From the bottom of the bin the sugar falls into a mixing machine, called the mingler. This is an oblong tank with a semi-cylindrical bottom, near which is a revolving horizontal shaft, with arms or paddles attached which thoroughly stir and mix the sugar with syrup that is added at this point. The reason for using syrup instead of water is that the former, being a saturated sugar solution, does not melt the sugar as water would.
The resultant mixture, called magma, looks a good deal like a soft, brown mortar. It is, in fact, raw-sugar crystals swimming in syrup. This consistency is needed to allow the magma to work freely in the centrifugals, the next operation. Most of the impurities contained in raw sugar are superficial, that is, adhering to the outside of the grain. They may be more or less readily removed by washing the surfaces of the crystals with water.
From the mingler the magma drops to the floor below into centrifugal machines running at the rate of 1100 revolutions per minute. A “charge” consists of about nine hundred pounds of magma. As the machine fills, the centrifugal force causes the magma to rise in a vertical wall around the inside circumference of the basket, at the same time throwing off the syrup that was added on the floor above, and leaving in the machine about five hundred pounds of the raw sugar as it came from the plantation. Water is then sprayed into the machine under high pressure, through a nozzle which divides it into very fine particles and throws it against the wall of sugar in the machine. The water, passing through the sugar by the centrifugal force, washes each face of each crystal and carries off the impurities, together with a certain amount of sugar. The quantity of water used per machine in each filling is from one to two and a half gallons, depending upon the quality of the sugar.
This water, now a syrup, with the impurities and sugar it contains, is drawn from the machine, part of it being pumped to the floor above to mix with new raw sugar coming in. The remainder is treated, filtered, boiled and made into raw sugar, which, in turn, goes direct to the melt or through the washing process again. The result of this washing is that the purity of Hawaiian raw sugar is raised from about 97.2 to 99.2 per cent, and there now remains but 0.8 per cent of impurities to be removed.

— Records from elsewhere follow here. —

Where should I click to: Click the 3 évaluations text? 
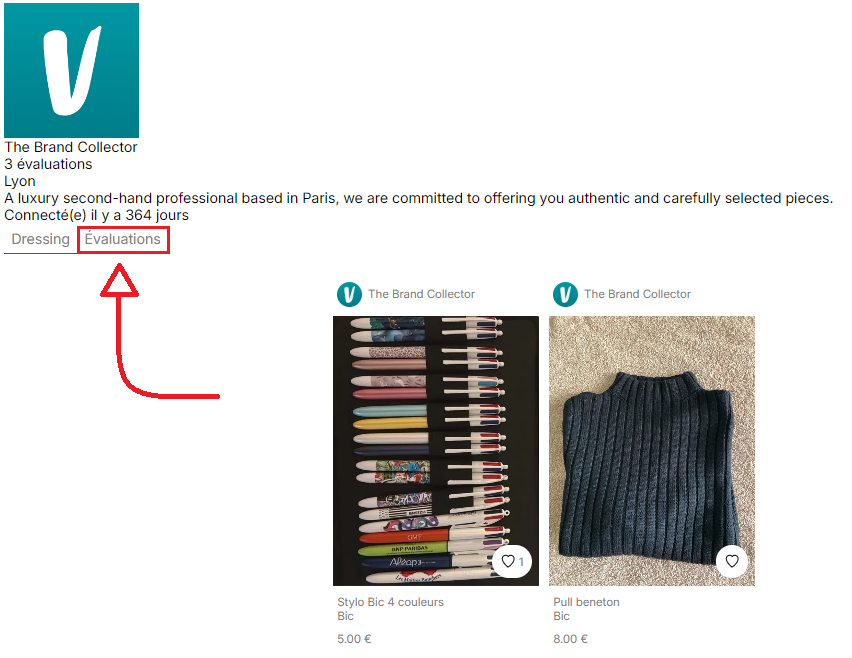48,164
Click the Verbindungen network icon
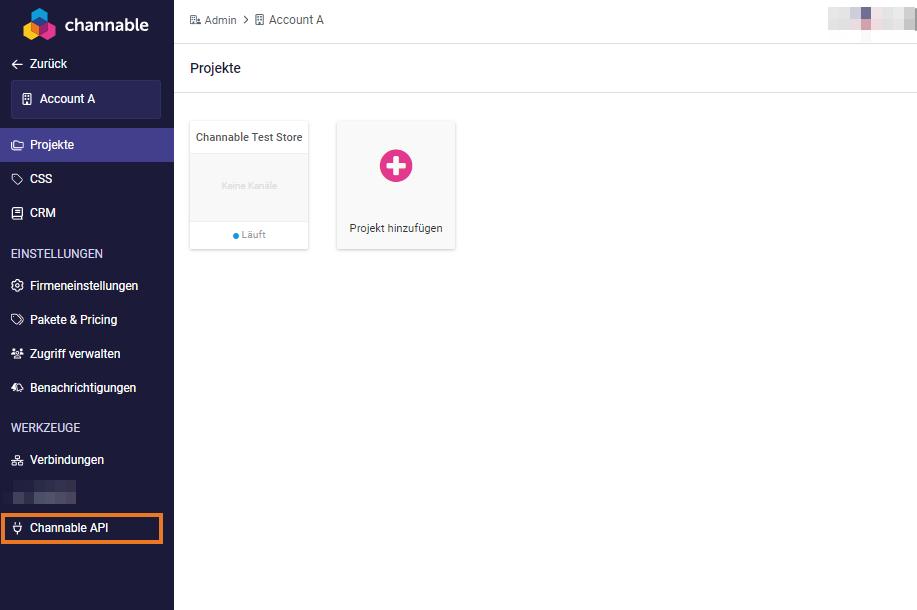917x610 pixels. click(17, 460)
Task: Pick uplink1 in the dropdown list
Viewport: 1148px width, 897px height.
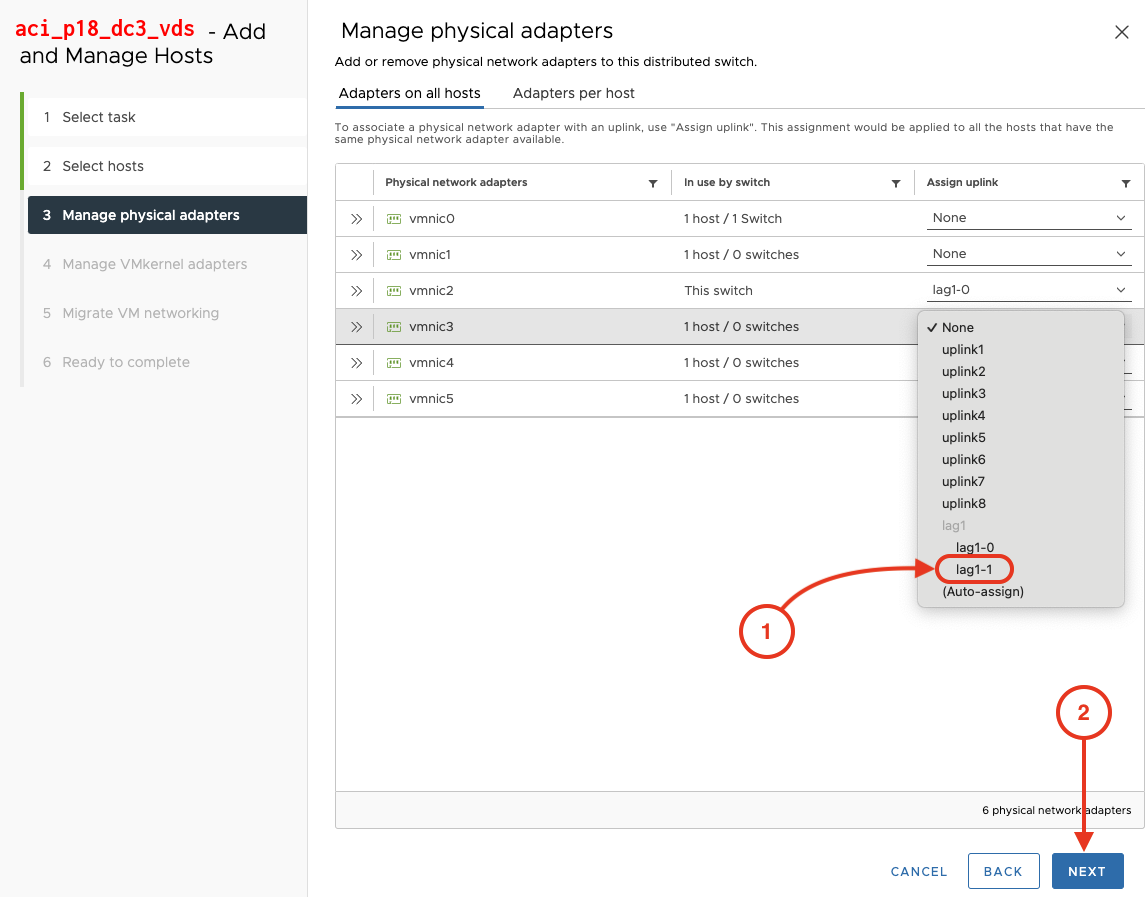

The washed sugar is dropped from the centrifugal basket through a large opening in the bottom of the machine with the aid of a mechanical device called a discharger, which greatly reduces the manual labor.
Until very recently the sugar was discharged from the centrifugals by hand, the men digging it out with wooden paddles in a difficult, laborious way. One day, a few years ago, a clear-brained, observant American lad working in a beet-sugar factory, conceived the idea that a centrifugal could be emptied by mechanical means. He worked long and assiduously upon the problem, and after much experimenting and many trials and disappointments was granted a patent by the United States government. Full of hope and confidence, he had several machines constructed and took them to a sugar refiner, sure of being favorably received. He met with rebuff and ridicule. The refinery engineer was too busy with other matters to examine or give any attention to the appliance. The next man to whom he presented it was even more indifferent than the first; he coldly informed the patentee that he had been in the sugar business for thirty years, that no such machine would work, and that the only way to take sugar out of a centrifugal was by hand.
After months of effort and repeated failures, he induced the superintendent of a beet-sugar factory to allow him to install and test the device at his own expense. It was thrown out after a few days’ trial, and the inventor became well-nigh desperate, although still positive as to the merits of his discharger.